TASK OBJECTIVE: Without the pictures, print the lines from the one holding "Click the EP06719.3prime feature arrow" through the last line below, both included, exactly as they stand.

PROVIDED MATERIAL:
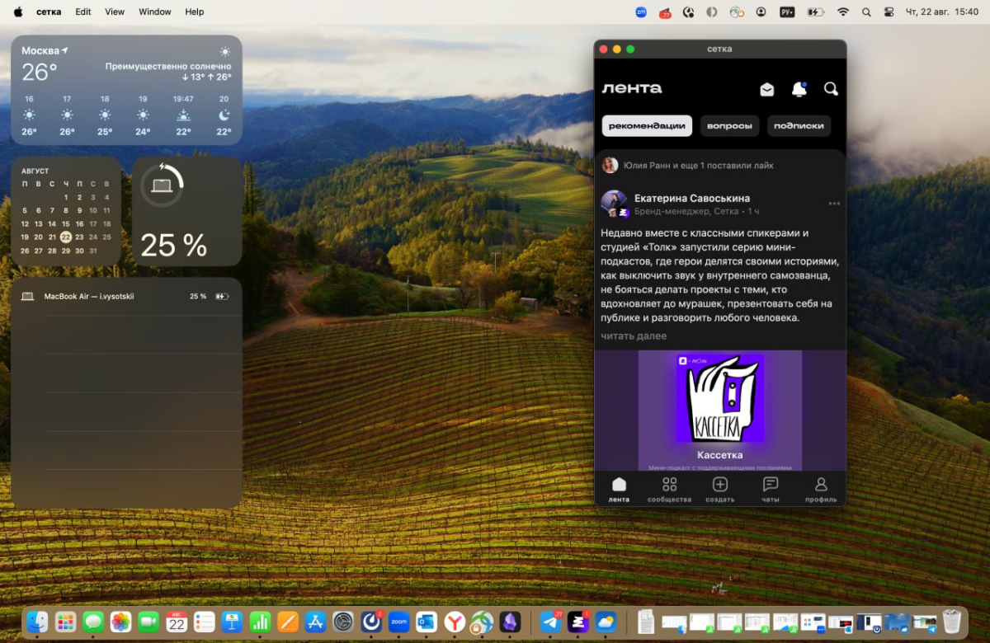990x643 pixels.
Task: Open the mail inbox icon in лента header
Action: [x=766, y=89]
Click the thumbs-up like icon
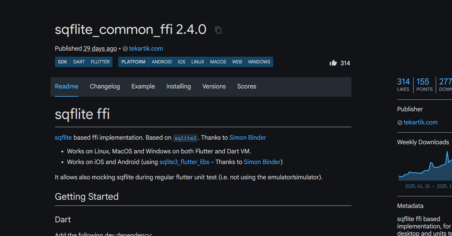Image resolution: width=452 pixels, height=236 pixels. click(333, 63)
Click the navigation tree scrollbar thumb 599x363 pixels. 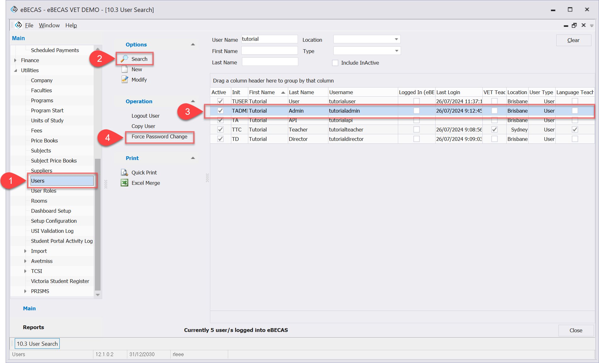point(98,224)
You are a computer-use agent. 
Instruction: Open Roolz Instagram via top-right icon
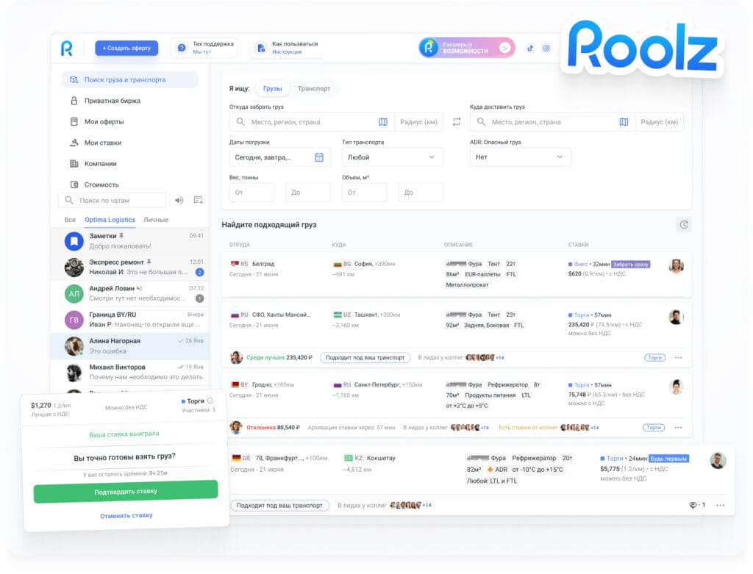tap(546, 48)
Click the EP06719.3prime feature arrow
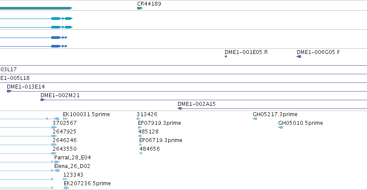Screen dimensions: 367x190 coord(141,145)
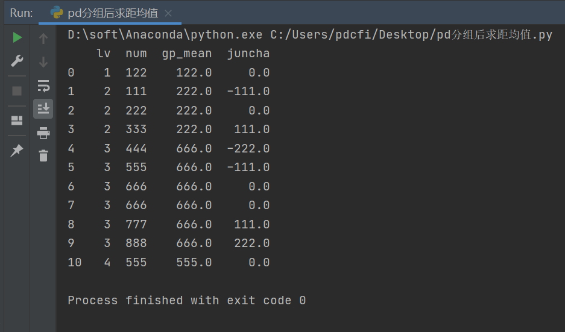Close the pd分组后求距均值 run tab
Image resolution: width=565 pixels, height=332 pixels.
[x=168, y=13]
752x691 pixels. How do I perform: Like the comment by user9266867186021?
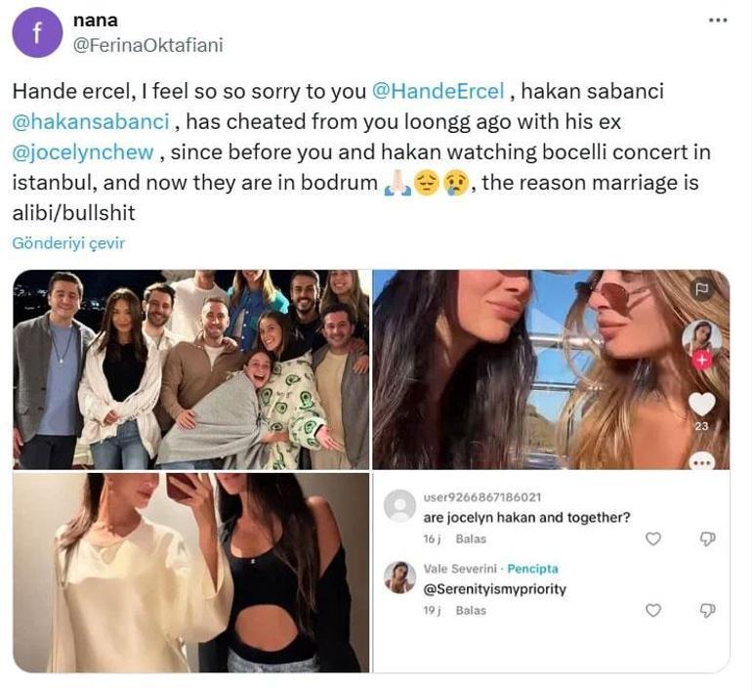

COMPLETED TASK:
Click the EP06719.3prime feature arrow
Screen dimensions: 367x190 coord(141,145)
Close the pd分组后求距均值 run tab
Image resolution: width=565 pixels, height=332 pixels.
[x=168, y=13]
752x691 pixels. How do I perform: Like the comment by user9266867186021?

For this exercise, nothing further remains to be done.